4 – Chega a ser difícil falar de democracia na incrível saga da Autoeuropa. Também aqui utilizar a palavra “”chatice” seria no mínimo leviano. Convém não estar distraído. Autoeuropa é um sinal, uma fraude, uma traição e um aviso. Um sinal do “ tudo como dantes” no PC, apesar da mascarada da geringonça (e não é o ela estar no topo das sondagens que me impressiona ou comove); uma fraude porque, feita em nome dos “interesses dos trabalhadores”, serve apenas os da CGTP e não todos os outros; é uma dupla traição: aos interesses dos restantes trabalhadores e sobretudo, aos interesses de Portugal, da sua economia e da sua saúde empresarial. E é um aviso: a geringonça é isto.
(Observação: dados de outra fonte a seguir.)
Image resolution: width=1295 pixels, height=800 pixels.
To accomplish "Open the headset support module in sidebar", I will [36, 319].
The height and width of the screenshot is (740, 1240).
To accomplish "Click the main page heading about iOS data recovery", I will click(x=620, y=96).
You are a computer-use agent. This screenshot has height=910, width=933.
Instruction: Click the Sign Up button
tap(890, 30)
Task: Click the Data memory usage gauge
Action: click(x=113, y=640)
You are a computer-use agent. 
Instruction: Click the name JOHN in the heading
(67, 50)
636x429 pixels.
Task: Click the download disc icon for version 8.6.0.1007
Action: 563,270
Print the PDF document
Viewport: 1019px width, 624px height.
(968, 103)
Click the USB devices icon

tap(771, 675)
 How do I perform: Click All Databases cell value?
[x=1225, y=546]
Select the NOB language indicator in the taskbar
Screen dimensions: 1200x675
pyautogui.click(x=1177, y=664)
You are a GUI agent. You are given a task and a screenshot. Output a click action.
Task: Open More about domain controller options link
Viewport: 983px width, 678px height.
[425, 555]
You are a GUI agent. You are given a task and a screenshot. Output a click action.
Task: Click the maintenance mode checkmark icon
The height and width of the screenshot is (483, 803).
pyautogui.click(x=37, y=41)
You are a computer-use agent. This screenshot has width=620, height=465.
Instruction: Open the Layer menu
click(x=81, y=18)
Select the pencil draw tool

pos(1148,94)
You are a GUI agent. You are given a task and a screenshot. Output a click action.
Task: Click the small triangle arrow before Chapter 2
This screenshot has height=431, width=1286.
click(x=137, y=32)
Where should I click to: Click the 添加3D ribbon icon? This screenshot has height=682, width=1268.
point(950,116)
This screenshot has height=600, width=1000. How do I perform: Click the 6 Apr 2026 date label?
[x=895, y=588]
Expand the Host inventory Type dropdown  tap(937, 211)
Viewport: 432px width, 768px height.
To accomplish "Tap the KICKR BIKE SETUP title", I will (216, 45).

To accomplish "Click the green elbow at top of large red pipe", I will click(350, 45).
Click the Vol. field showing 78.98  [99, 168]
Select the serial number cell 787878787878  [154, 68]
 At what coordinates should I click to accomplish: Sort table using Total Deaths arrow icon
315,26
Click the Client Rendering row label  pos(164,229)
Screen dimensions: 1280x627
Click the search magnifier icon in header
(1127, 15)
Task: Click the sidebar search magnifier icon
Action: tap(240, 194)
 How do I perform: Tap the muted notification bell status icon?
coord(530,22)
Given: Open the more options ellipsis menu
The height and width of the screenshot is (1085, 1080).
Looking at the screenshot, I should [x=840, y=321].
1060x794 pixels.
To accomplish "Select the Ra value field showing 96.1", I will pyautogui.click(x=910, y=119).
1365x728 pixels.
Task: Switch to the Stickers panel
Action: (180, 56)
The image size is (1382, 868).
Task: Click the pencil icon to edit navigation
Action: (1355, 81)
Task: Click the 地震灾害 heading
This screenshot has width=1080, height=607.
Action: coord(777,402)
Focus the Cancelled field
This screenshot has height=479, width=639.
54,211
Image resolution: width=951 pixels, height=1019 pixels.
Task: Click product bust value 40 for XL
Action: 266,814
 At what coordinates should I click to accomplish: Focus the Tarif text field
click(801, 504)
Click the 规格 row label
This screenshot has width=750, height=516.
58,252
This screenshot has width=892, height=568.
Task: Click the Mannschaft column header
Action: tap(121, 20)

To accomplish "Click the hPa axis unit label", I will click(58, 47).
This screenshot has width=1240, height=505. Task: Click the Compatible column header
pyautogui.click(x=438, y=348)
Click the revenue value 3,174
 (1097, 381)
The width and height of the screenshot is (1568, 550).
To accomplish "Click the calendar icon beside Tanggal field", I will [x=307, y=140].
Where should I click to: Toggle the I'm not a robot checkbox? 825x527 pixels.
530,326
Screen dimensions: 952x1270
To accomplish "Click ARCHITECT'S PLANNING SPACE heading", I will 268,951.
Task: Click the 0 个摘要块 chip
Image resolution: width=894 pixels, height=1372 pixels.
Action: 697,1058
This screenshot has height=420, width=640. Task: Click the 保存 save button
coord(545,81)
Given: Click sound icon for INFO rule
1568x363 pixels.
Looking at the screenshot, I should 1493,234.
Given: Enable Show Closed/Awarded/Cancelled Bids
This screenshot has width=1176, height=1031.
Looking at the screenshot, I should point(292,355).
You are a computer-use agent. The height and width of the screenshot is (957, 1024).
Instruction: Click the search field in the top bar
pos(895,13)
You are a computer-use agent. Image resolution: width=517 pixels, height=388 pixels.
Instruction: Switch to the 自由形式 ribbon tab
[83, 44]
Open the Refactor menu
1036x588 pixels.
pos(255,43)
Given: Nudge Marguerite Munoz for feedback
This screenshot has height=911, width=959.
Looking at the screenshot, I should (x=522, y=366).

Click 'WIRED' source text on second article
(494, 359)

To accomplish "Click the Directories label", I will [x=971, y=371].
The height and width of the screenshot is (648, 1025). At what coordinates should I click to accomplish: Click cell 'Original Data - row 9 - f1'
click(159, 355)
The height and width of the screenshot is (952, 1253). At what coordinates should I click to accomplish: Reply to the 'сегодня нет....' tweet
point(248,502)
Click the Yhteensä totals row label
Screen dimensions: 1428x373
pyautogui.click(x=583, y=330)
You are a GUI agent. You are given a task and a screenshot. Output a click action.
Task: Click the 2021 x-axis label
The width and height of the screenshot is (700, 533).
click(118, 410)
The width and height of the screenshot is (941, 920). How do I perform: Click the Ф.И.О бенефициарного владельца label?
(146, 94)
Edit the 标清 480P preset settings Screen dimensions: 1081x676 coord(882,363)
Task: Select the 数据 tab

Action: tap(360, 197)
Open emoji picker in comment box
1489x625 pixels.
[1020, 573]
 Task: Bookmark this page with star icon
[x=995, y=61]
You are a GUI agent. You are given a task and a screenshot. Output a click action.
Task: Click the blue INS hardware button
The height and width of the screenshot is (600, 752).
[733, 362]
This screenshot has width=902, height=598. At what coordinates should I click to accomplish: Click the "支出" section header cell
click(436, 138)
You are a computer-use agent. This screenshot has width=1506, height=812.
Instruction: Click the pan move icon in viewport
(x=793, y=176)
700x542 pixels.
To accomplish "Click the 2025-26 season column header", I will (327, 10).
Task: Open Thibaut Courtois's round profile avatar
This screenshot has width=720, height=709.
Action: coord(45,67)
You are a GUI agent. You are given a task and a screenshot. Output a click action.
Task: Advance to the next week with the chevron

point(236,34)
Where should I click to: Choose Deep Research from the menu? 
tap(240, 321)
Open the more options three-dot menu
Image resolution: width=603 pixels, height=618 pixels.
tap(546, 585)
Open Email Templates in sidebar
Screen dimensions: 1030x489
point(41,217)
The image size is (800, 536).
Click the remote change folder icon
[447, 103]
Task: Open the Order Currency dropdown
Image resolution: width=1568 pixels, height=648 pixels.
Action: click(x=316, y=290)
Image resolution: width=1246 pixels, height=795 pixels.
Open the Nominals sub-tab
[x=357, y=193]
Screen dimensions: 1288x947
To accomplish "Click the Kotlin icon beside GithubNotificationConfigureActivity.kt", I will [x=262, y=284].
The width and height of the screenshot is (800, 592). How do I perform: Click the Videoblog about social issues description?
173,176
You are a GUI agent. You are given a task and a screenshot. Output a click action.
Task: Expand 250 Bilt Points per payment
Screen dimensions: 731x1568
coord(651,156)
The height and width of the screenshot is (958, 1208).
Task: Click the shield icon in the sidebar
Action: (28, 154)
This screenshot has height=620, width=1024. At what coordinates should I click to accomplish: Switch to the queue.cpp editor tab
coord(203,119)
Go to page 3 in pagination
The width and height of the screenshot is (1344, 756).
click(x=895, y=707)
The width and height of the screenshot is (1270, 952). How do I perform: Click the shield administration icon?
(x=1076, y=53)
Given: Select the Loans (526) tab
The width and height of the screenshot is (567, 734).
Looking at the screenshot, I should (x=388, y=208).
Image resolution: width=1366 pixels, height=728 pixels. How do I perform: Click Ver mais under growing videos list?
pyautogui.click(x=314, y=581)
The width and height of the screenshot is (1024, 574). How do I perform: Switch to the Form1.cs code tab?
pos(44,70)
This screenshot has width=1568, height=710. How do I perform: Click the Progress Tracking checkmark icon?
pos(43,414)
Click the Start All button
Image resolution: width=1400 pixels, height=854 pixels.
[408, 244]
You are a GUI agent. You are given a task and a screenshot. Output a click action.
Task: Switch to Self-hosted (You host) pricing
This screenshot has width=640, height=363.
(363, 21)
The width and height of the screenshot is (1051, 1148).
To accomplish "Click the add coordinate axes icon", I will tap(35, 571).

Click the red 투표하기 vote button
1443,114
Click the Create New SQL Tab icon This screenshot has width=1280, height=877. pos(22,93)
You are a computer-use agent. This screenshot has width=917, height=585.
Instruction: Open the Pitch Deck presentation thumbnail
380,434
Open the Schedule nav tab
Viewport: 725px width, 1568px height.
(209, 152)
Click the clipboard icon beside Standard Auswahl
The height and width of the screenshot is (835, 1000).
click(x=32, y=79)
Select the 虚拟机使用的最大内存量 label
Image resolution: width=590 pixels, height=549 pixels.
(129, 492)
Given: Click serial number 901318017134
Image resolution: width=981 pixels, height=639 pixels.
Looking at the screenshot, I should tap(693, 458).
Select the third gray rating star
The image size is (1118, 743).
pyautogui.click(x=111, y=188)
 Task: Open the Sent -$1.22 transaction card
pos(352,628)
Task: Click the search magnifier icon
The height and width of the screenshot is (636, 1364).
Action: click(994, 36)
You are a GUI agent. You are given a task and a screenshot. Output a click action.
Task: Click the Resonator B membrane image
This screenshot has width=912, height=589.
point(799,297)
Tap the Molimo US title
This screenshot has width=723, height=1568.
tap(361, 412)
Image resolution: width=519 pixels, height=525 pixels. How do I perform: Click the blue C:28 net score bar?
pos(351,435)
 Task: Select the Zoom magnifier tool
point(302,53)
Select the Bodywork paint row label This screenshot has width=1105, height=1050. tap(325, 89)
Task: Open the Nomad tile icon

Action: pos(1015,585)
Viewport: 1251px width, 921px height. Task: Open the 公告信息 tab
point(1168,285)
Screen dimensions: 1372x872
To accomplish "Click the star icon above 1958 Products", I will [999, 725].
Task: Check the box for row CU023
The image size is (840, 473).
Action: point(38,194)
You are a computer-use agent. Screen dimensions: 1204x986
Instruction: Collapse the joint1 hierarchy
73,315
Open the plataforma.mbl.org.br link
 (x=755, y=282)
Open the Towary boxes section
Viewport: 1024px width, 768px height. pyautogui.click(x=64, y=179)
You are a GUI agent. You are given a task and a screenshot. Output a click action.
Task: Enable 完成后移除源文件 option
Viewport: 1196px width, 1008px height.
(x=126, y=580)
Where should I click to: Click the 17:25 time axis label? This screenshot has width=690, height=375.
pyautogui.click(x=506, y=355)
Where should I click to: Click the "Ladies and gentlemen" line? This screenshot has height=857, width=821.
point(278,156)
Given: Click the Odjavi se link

E chega a ser patético falar de seriedade quanto à própria geringonça. Fale-se antes, e uma vez mais, de ficção. Evoco hoje as célebres e (pouco) mágicas “cativações” que tanta generosidade proporcionaram à governação e sua clientela, mas cujo resultado deixou de ser duvidoso para, em certos e delicados casos, se confundir com uma malfeitoria. Por exemplo, quando se trata da saúde dos mais fracos, mais pobres, mais idosos, mais doentes. Como há muito ocorre nos hospitais e serviços do Serviço Nacional de Saúde, mas cujo custo em danos se tornou agora já indisfarçável. Outra vergonha.
5 – Para “chatices” não parece uma colheita modesta.